Il s’agit aussi de mettre un terme définitif à une anomalie : la démocratie à l’université, pourtant déjà largement affaiblie avec la loi dite LRU de 2007.

**Big is beautiful ?

Ainsi la loi dispose-t-elle que, sur un territoire donné qui peut être « académique ou inter-académique », un seul établissement public à caractère scientifique, culturel et professionnel [[ Les différents types d’ EPSCP sont :

les universités, les écoles et instituts extérieurs aux universités, les écoles normales supérieures, les grands établissements, les écoles françaises
à l’étranger, les instituts nationaux polytechniques, et désormais les COMUE.]] (EPSCP) soit chargé de la coordination de la politique d’ESR [[Introduit par la loi de décentralisation de janvier 2014.]].

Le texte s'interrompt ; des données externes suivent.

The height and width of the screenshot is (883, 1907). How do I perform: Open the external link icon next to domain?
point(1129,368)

Il doit pour cela définir un projet (scientifique et pédagogique) prenant en compte le schéma régional d’ESR et d’innovation défini par la (ou les ?) région(s) concernée(s).

Une exception est faite pour la région parisienne où peuvent coexister plusieurs établissements coordonnateurs (on y décomptait 8 PRES jusqu’au 1er septembre 2013).

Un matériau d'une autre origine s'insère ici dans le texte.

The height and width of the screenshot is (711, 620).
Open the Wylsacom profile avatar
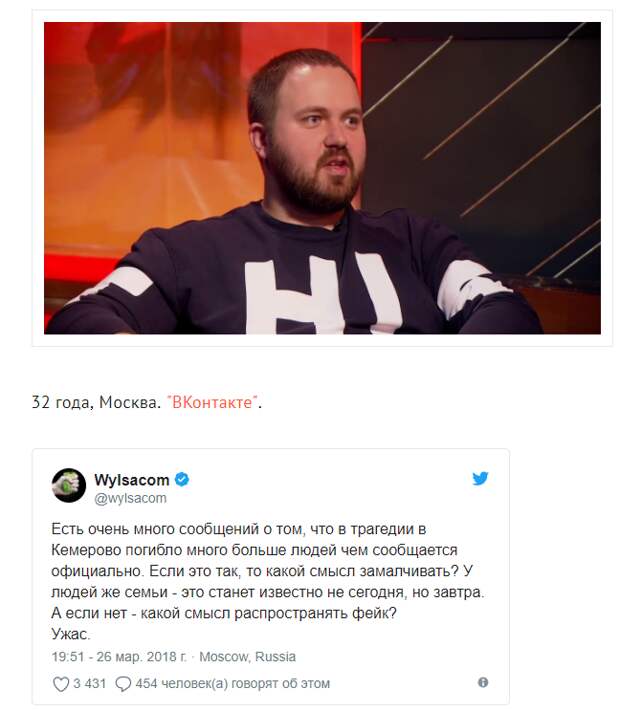coord(68,485)
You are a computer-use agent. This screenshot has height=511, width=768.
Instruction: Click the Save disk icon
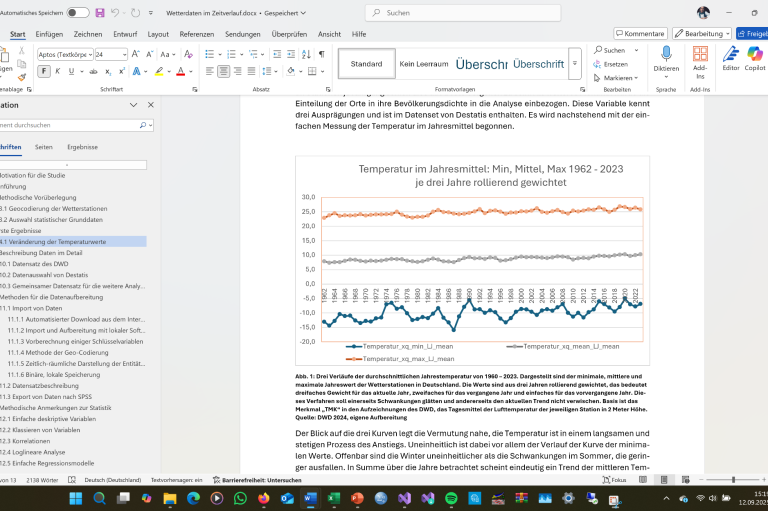coord(99,13)
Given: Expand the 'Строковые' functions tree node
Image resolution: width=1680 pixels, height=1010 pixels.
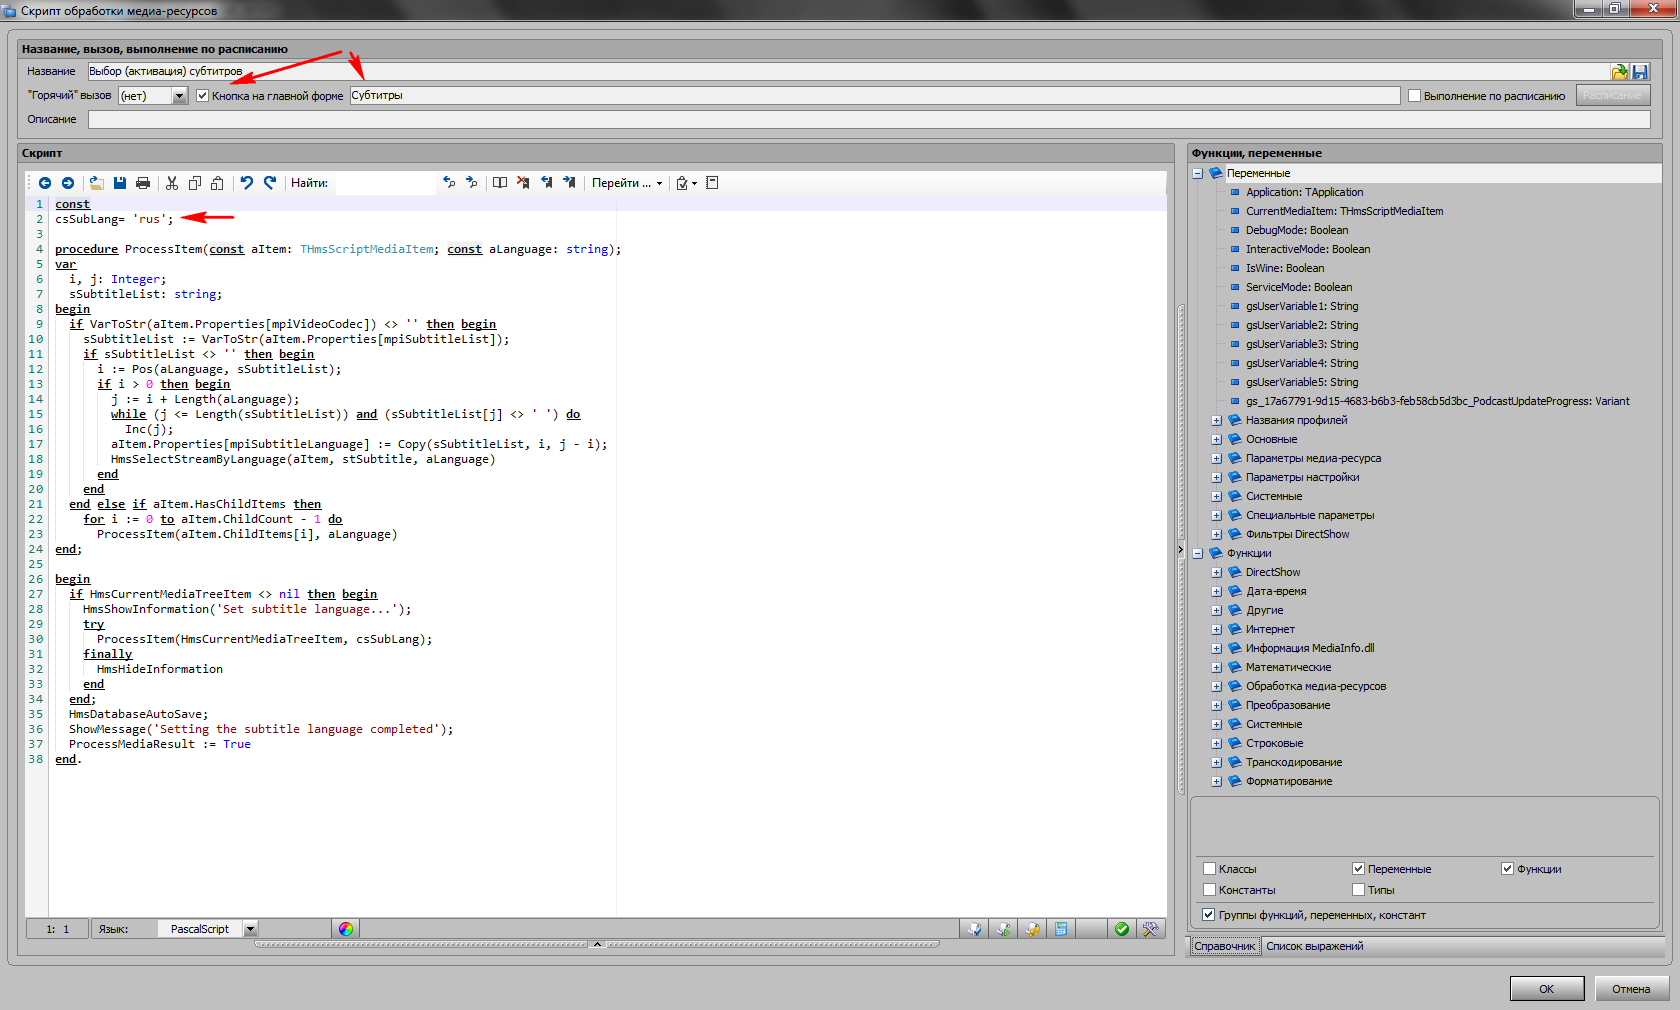Looking at the screenshot, I should pyautogui.click(x=1217, y=743).
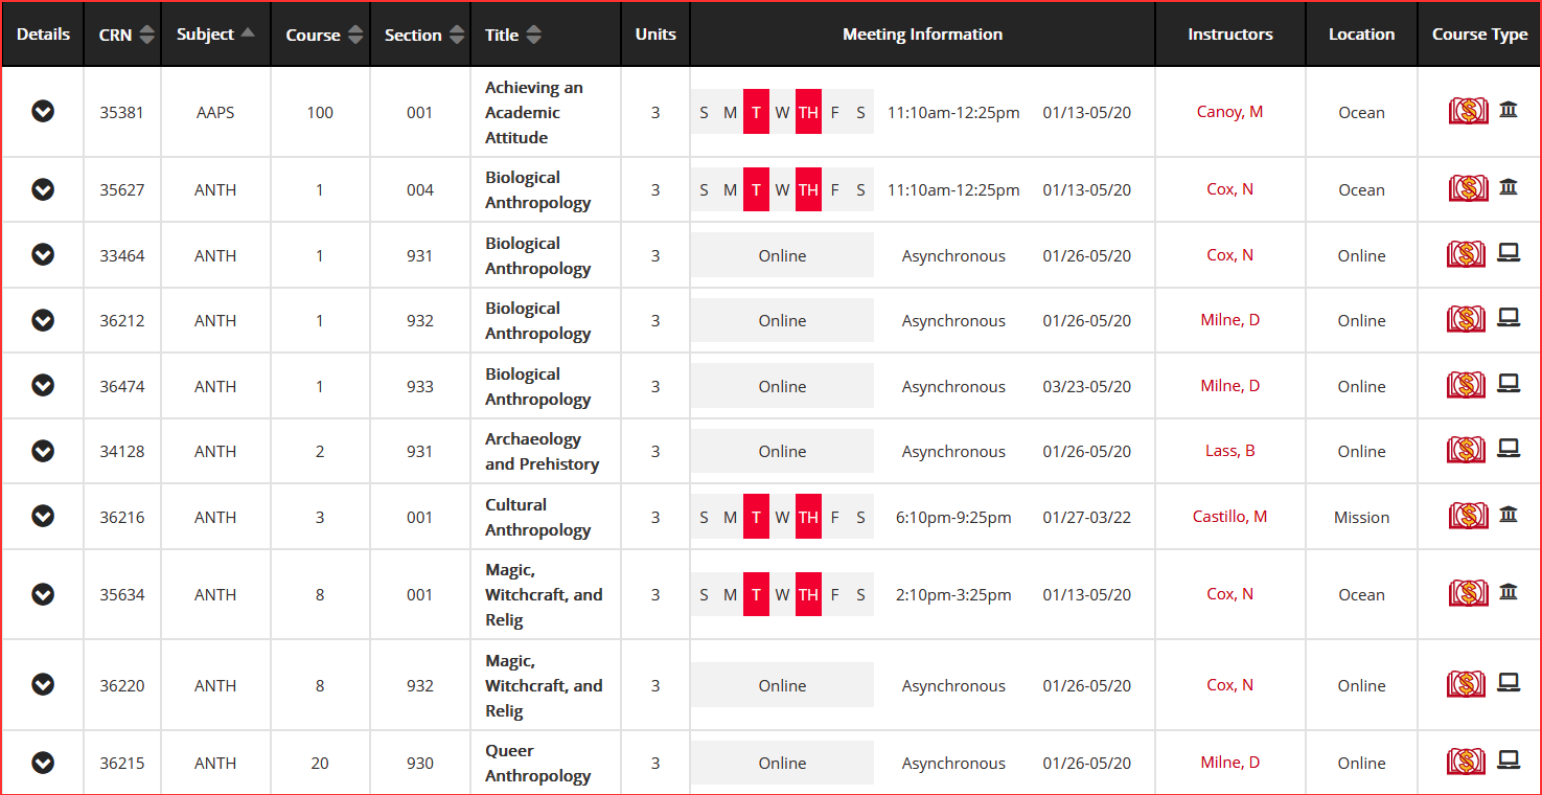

La loi prévoit une incitation forte au regroupement par le biais de contrats avec l’État communs aux établissements regroupés, afin que tous les établissements dépendant directement du ministère de l’ESR se rassemblent à court ou moyen terme sous l’une des trois formes suivantes : fusion en un seul EPSCP, participation à la nouvelle structure d’EPSCP créée par la loi et baptisée communauté d’universités et d’établissements (COMUE), ou association par convention à un EPSCP.

L’établissement coordinateur sera aussi chargé de répartir entre ses membres les moyens accordés par l’état dans le cadre de ce contrat commun.

La loi actant la suppression du statut adopté par la plupart des PRES, ces derniers ont été automatiquement transformés en COMUE au 1er septembre 2013 par les dispositions transitoires.

Outre l’éloignement des centres de décision en matière de recherche et de formation que provoque la création de telles superstructures, le danger qu’elles portent est d’aspirer progressivement l’essentiel de ce qui est considéré comme « prestigieux » ou « rentable » dans les établissements.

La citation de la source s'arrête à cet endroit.